О нем три неплохих очерка Муравьева:
1. Сирийское досье «мессалианского» феномена (IV в.). К вопросу о начале движения «молитвенников» в сироязычной среде. - 2. Иоанн Златоуст в Антиохии, движение акимитов и вопрос о содержании «мессалианской ереси». - 3. «Мессалианский миф» IV-V вв. и споры об аскетике в Иранской Церкви Востока VII в. н.э.
Все три очерка (а именно в указанной последовательности я бы советовал их читать) опубликованы в Приложении в книге:
Мар Исхак Ниневийский. Книга о восхождении инока / Пер. с сир. А.Муравьева. - М. 2016.
То, на что не обратил внимания Муравьев:
1. Иудейская мистико-аскетическая традиция апокалиптических "юродивых" эпохи Второго Храма, о которых повествуют Флавий и Талмуд. Как я понимаю, никакой "школы харизматов" не существовало: каждый апокалиптик-харизмат был сам по себе, т.е. имел собственные представления аскетического и догматического характера, а так же свой неповторимый "мистический опыт". Если монахи-институционалы видели в качестве своего прообраза школы ессев, ферапевтов и кумранитов, то монахи-бессистемники могли спокойно черпать вдохновение в апокалиптических юродивых иудейства. Т.е. Муравьев в своих очерках меня убедил в том, что "мессалианская духовность" зародилась не в кругах "интеллектуально-богословствующей мистики" каппадокийцев, а в сирийско-месопотамских просторах. Но там она тоже возникла не на пустом месте, а пришла вместе с арамейской иудео-христианской традицией.

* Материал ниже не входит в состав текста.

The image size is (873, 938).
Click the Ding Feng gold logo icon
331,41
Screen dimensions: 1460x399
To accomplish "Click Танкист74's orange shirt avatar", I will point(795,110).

2. Совершенно не изучено поведение аскетов "местных" религий Персии (в частности, зороастризма), а так же поведение иудейских харизматов Вавилонии. Плюс влияние индийского аскетизма (который был "прямо под рукой" у жителей юга Месопотамии). Т.е. наверное, где-то есть труды по описанию нравов, устройства и уклада указанных религиозных групп, но эти исследования совершенно не приняты во внимание при решении "мессалианского вопроса".

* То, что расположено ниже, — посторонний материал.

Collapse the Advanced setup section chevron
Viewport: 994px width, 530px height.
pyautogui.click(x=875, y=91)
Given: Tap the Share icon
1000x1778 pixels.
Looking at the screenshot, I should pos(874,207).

3. Как бы Муравьев не отбрасывал "гностико-манихейский" контекст мессалианского движения, этот контекст прослеживается в фундаментальном положении мессалианствующих аскетов, а именно - в отказе подчиняться системе. Разумеется, не все монахи-мессалиане имели ярко выраженные дуалистические представления, но все же в поведении они копировали поведение именно сирийских гностиков (отличавшихся пренебрежительным отношением к поведенческим нормам). Наконец, неспроста и Епифаний намекал на наличие разврата: если в рядах мессалиан оказывались люди, как-то бывшие связанными с сирийским гностицизмом, то последний был характерен именно своим пренебрежением к половой чистоте. Если александрийские "гностики" вели себя именно как интеллектуалы-аскеты, то "гностики" сиро-месопотапского "разлива" вели себя как неопрятные индуистские аскеты и практиковали "борьбу со страстями плоти путем их удовлетворения до пресыщения".
Очевидно, что Церкви было просто необходимо отфильтровать эти, совершенно ей чуждые, элементы. Очевидно, что при отфильтровывании происходили и "перегибы вправо", когда под одну гребенку "вычесывали" и вполне ортодоксальных аскетов, если их поведенческий узус напоминал поведение еретиков.
Да и мы сегодня не стали ни умнее, ни лучше: Ведь и мы сейчас человека "встречаем по одежке" и, увы, тут же "выпроваживаем", если его поведение не соответствует узусу нашего поведения.